ByGeorge!

May 2008

In Memoriam


Andrew Gallo, senior information systems engineer with Information Systems Services, keeps GW faculty, staff, and students connected.

Philip S. Amsterdam
GW alumnus and trustee emeritus Philip S. Amsterdam, B.A. ’62, died March 22. Amsterdam served as a member of the University’s Board of Trustees from 1999 to 2007. He also was a charter member of the GW Arts and Sciences Council. In 2007, the University conferred upon Amsterdam an honorary Doctor of Laws degree recognizing his decades of support and service to GW.

As a member of the GW Board of Trustees, Amsterdam served on the Alumni and Development Committee, the Investment Committee, the Executive Committee, and a special committee for the Centuries Campaign. In 2004, he established the Philip Amsterdam Graduate Teaching Assistant Award for Outstanding Teaching, which recognizes the impact of graduate students on the educational process. Amsterdam received GW’s Distinguished Alumni Service Award in 2007.

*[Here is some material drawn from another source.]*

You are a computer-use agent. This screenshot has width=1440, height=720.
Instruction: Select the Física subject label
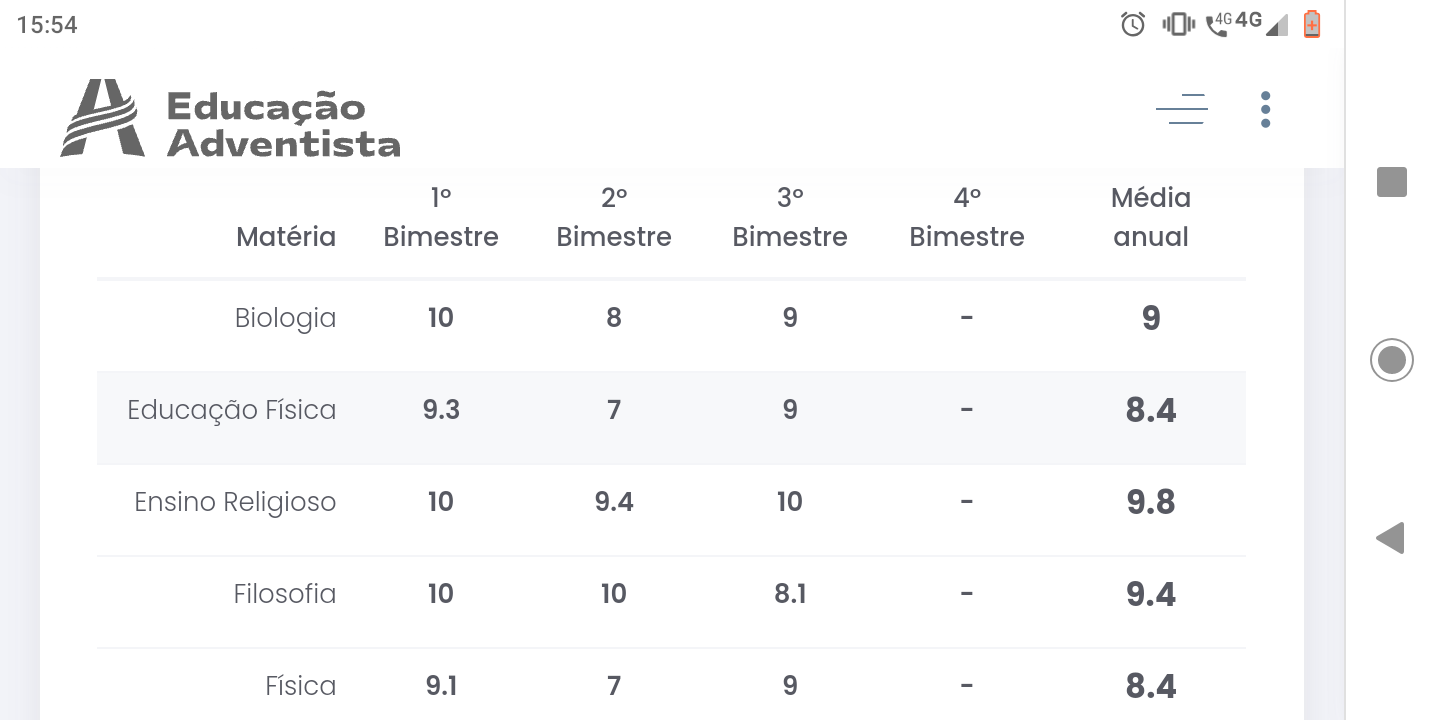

Amsterdam had a distinguished history of giving and was chairman of the Amsterdam Family Philanthropic Foundation and the Anna Amsterdam Eye Foundation. He and his wife, Gail, were longstanding supporters of GW. Their most recent gift of $5 million to the Trachtenberg Legacy Fund supports the Trachtenberg School of Public Policy and Public Administration. The Amsterdams also contributed to the University in many other ways, including a substantial gift to the Department of Anthropology, establishing the Hortense Amsterdam House on G Street.

Amsterdam was president and CEO of North Star Enterprises Inc., a private company engaged in commercial building and heavy highway contracting.

Anthony J. Mastro
Professor Emeritus Anthony J. Mastro of Potomac, Md., died March 6. Mastro was a professor of accounting and business administration at GW for more than three decades. He also served as chair of the Department of Accounting.

Mastro was an alumnus of New York University and the University of Notre Dame. He served as president of the American Institute of Certified Public Accountants and the National Association of Accounts and as a board member of the Archdiocese of Washington, D.C. Board of Education, the Boys and Girls Clubs of Greater Washington Area, the Brookings Institute, and the World Bank.

David Earl Seidelson
David Earl Seidelson, Lyle T. Alverson Professor Emeritus of Law, died recently. A native of Pittsburgh, Seidelson received his bachelor’s and law degrees from the University of Pittsburgh. He served in the United States Army from 1951 to 1953. After practicing law with the firm of Rothman, Gordon & Foreman, Seidelson joined GW’s faculty as an assistant professor in 1960. He was a member of the law faculty for 38 years until his retirement in 1998. He was promoted to associate professor in 1963 and professor in 1966, and was named Lyle T. Alverson Professor of Law in 1987.

During his tenure at the Law School, Seidelson published more than 70 articles in leading law journals. In addition, Seidelson served for many years as faculty advisor to the George Washington Law Review and the Moot Court Board. He served on the Faculty Senate for three years, including one year as a member of the Faculty Senate Executive Committee and chair of the Senate Committee on Athletics and the Senate Committee on Administrative Matters as They Affect the Faculty.

Phillip D. Grub
Phillip D. Grub, M.B.A. ’60, Ph.D. ’64, Aryamehr professor emeritus of multinational management at the GW School of Business, died April 14.

Grub received bachelor’s degrees in economics and education from Eastern Washington University. He served two years in the U.S. Army, returning to teach high school. He then attended GW, earning an M.B.A. and a doctorate. Grub was the founding director of GW’s programs in international business, which later became the Department of International Business.

Grub was named the Aryamehr chair in multinational management, established by the Shah of Iran, in 1974. Grub held the endowed chair until his retirement in 1992, when he returned to his home state of Washington.